Should I choose a combination? 

Damp dusting (it’s not technically mopping) is a handy inclusion, but it really depends on the predominant flooring. This feature handles simple spills, but it’s never going to scrub the floor. Obviously buying one machine that does it all, can save you money compared to the spatial intrusion and expense of two. 

Roomba has designed a line of robot vacuums with integral compactors, removing the need for self-emptying docking stations. These can hold onto the grot for up to 60 days. DustCompactors priced from €299 - €499 including vac/mop combinations, irobot.ie.
Roomba has designed a line of robot vacuums with integral compactors, removing the need for self-emptying docking stations. These can hold onto the grot for up to 60 days. DustCompactors priced from €299 - €499 including vac/mop combinations, irobot.ie.

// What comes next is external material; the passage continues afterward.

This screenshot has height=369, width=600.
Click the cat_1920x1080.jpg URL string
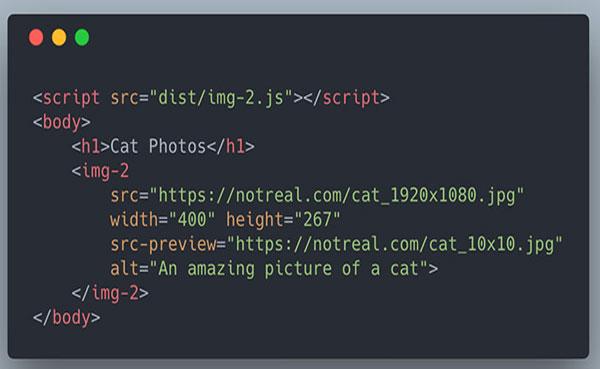(x=337, y=196)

My current favourites are The Roomba Plus 505 Combo Robot + AutoWash Dock, which auto-fills your mopping water, extends the mop pad 18% closer to the edges, auto-empties debris, refreshes mop pads during mopping and washes and heat-dries pads. Its self-cleaning smarts are phenomenal. Reduced to €499, irobot.ie. Eufy are cleaning up the Irish market and for combinations. Their OMNI C20 is a customer favourite with all the talents of the Roomba, 180 rotations per minute, 6N/m2 of pressure during mopping, plus dual sweeping and mopping modules, allowing simultaneous cleaning through the app. I like that the water and detergent hitting the floor are always clean. Vacuuming (judge each job on its merits in the specs and real reviews) it offers a whopping 8000pA of power to aid brush cleaning. Priced at €599 with regular deals for less, eufy.com. Ensure your mop vacuum or hybrid has carpet recognition to avoid a swamp drama.

Hey Dock

Docking stations are part of the essential automated workings of your machine. Getting started, it’s a matter of location and a power point. This is where the little fella will return to charge and to drop its cache of dust and dirt (if you have a self-emptying collecting bin). For wet mops or wet-dry hybrids, the docking station can also act as a water station for self-refills. Some machines will clean pads at the docking station. Self-emptying stations (2.5l is perfect) are not vertically inclined like an upright wand cleaner docking position — think about the size of a middling-sized indoor bin. Check the dB here too, as they can be noisy during operation. There is a new emerging technology offering a third choice — compacted on-board dust collection. iRobot has hit the ground running with their 205, Dust Compactor (vacuum/mop combo) with LiDAR and 60-day on-board grot storage for just €299 — a bit of a bargain. Always check the canister capacity with on-board dirt canisters, and 0.5L would be standard. If you’re curious about what I’m actually going to buy, it’s the new Eufy E20, a LiDAR/camera robot vacuum that can cover 135m on a single charge and comes with a manual stick vacuum. Brilliant at just €350 nationwide.